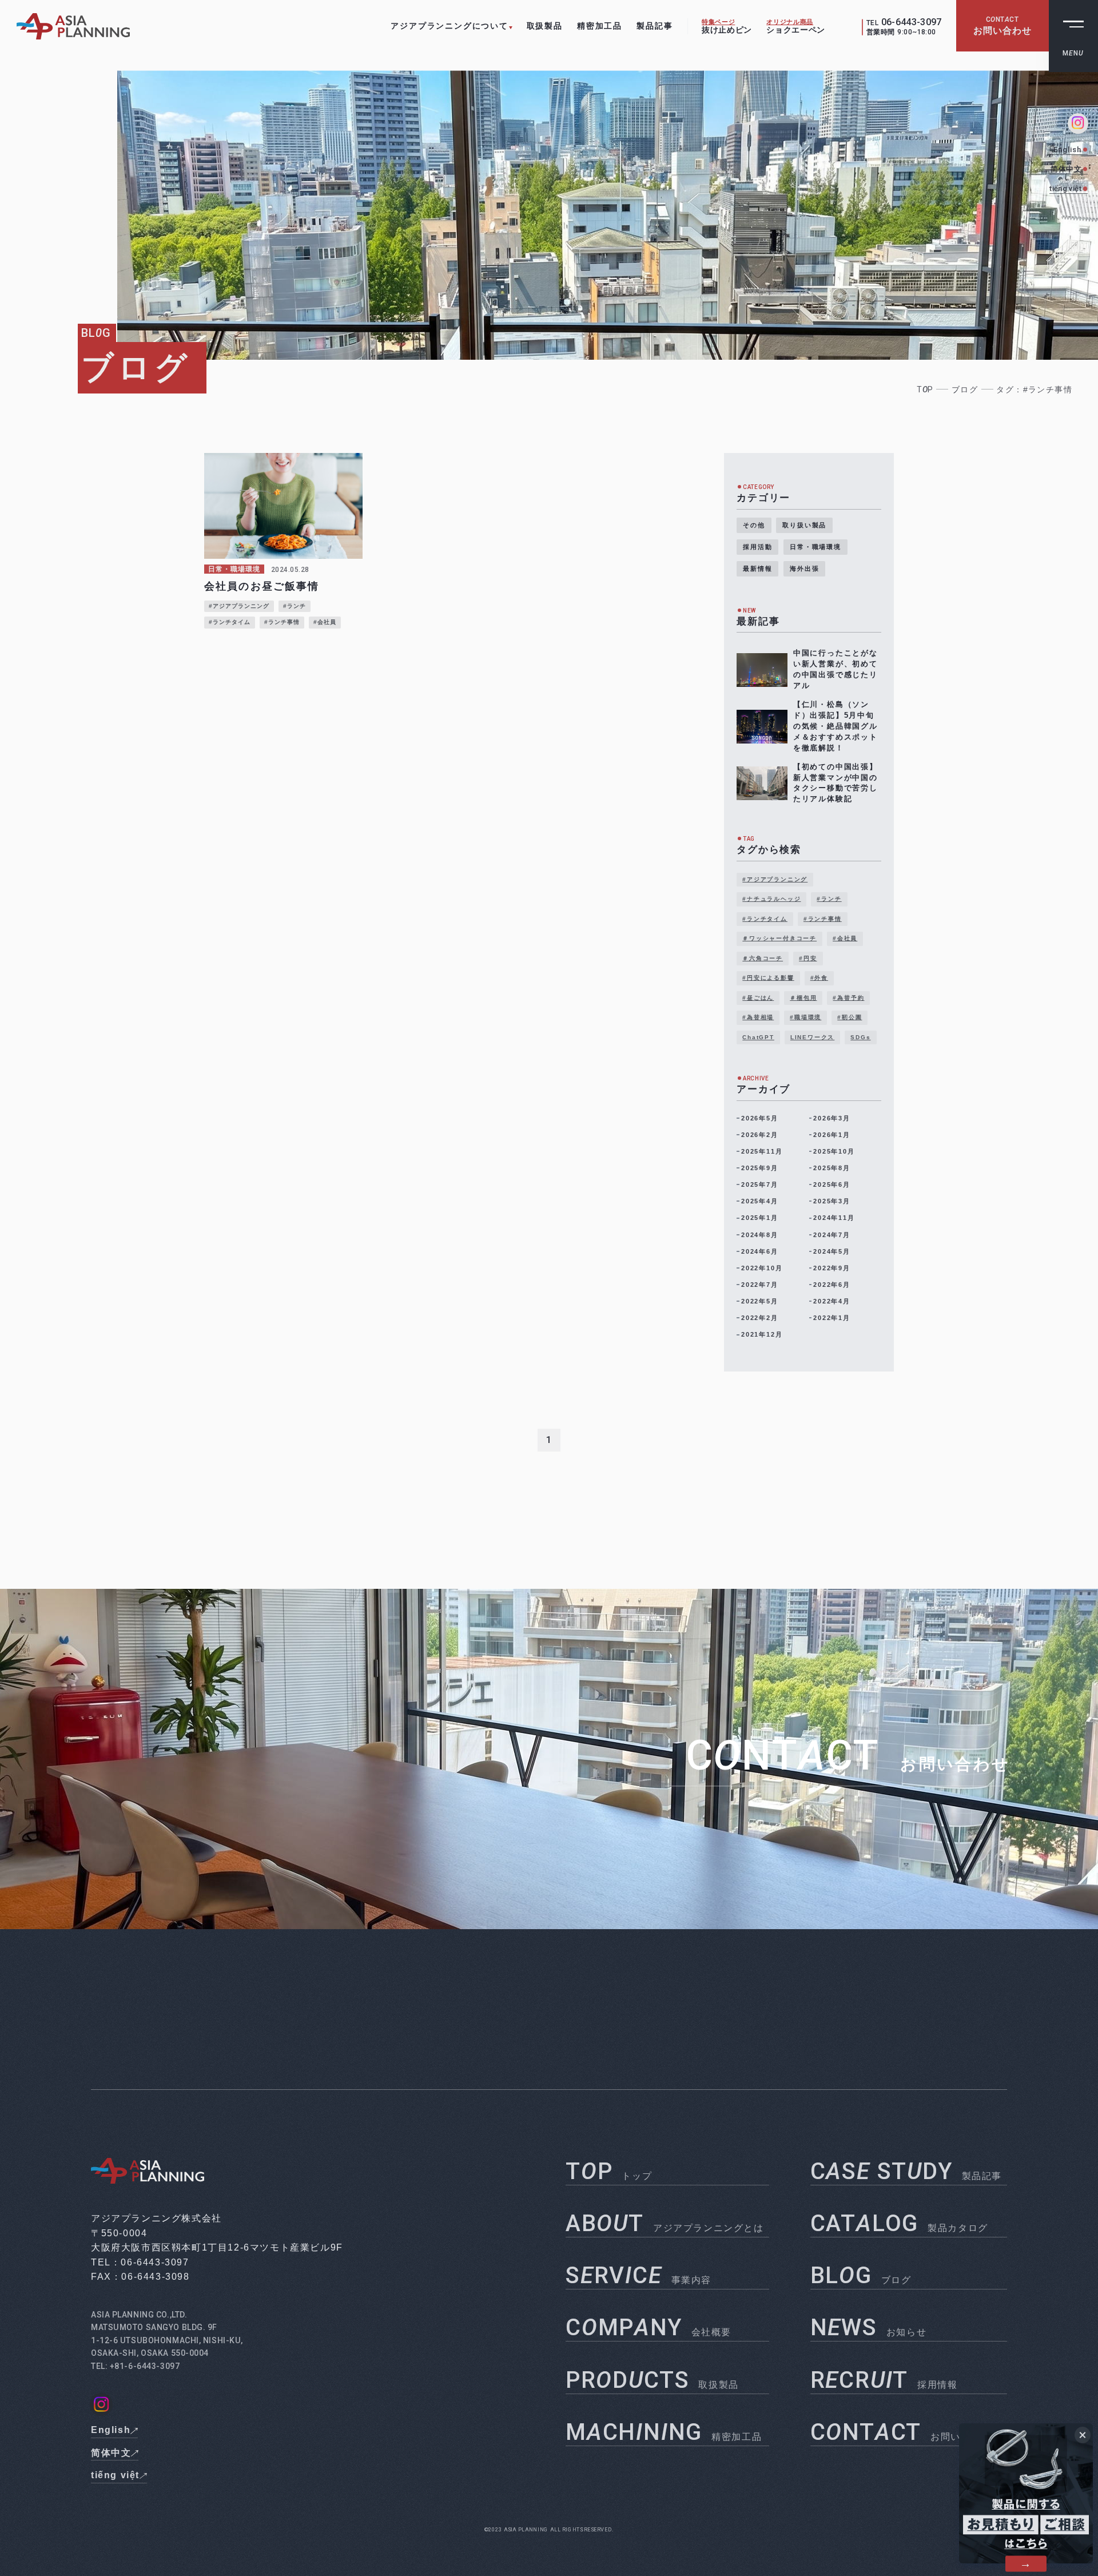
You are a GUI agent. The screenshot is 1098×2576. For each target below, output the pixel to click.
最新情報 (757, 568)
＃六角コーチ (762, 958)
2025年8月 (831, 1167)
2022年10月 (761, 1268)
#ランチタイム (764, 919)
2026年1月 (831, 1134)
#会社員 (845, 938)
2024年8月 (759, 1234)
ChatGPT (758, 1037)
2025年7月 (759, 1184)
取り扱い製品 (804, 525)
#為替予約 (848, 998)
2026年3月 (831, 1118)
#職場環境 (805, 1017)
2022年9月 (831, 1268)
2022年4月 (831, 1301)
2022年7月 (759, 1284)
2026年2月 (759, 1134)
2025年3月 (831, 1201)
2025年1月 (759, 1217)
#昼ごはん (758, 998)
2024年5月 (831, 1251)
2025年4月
..............................
GOAL OF THE EXERCISE: The pictures stay out of the copy. Set down the entries above precisely.

TASK ANSWER:
You are a GUI agent. The screenshot is 1098×2576. For each target below, output the pixel to click.
最新情報 (757, 568)
＃六角コーチ (762, 958)
2025年8月 (831, 1167)
2022年10月 (761, 1268)
#ランチタイム (764, 919)
2026年1月 (831, 1134)
#会社員 (845, 938)
2024年8月 (759, 1234)
ChatGPT (758, 1037)
2025年7月 (759, 1184)
取り扱い製品 (804, 525)
#為替予約 (848, 998)
2026年3月 (831, 1118)
#職場環境 (805, 1017)
2022年9月 (831, 1268)
2022年4月 (831, 1301)
2022年7月 (759, 1284)
2026年2月 (759, 1134)
2025年3月 (831, 1201)
2025年1月 (759, 1217)
#昼ごはん (758, 998)
2024年5月 (831, 1251)
2025年4月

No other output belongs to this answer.